» **WHAT THE EXERCISE ASKS**
Which lines in the items below contain the string "location" with matching case? Extract each of those lines in full.

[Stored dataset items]
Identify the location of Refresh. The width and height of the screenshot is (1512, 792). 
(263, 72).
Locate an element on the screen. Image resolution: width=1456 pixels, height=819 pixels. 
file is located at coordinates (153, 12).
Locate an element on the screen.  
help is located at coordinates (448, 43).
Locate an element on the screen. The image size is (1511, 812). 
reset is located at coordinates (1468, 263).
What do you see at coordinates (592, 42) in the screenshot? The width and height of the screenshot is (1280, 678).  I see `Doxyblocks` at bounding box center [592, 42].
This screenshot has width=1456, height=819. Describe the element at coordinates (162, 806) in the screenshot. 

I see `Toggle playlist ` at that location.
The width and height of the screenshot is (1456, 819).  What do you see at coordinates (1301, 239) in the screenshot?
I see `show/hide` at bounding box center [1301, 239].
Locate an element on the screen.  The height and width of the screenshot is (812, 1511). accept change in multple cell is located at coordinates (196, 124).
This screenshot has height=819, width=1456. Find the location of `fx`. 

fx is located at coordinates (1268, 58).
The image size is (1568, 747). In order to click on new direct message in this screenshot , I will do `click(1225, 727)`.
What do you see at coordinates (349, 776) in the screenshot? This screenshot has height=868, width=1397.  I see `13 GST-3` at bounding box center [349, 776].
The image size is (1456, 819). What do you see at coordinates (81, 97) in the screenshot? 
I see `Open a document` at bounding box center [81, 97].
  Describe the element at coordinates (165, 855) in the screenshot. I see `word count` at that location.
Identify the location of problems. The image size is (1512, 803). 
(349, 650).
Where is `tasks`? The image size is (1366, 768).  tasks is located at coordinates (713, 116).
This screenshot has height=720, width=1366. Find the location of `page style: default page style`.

» **SOLUTION**
Identify the location of Refresh. The width and height of the screenshot is (1512, 792). 
I see `Toggle playlist ` at that location.
This screenshot has height=819, width=1456. Find the location of `fx`. 
  Describe the element at coordinates (165, 855) in the screenshot. I see `word count` at that location.
Identify the location of problems. The image size is (1512, 803). 
This screenshot has height=720, width=1366. Find the location of `page style: default page style`.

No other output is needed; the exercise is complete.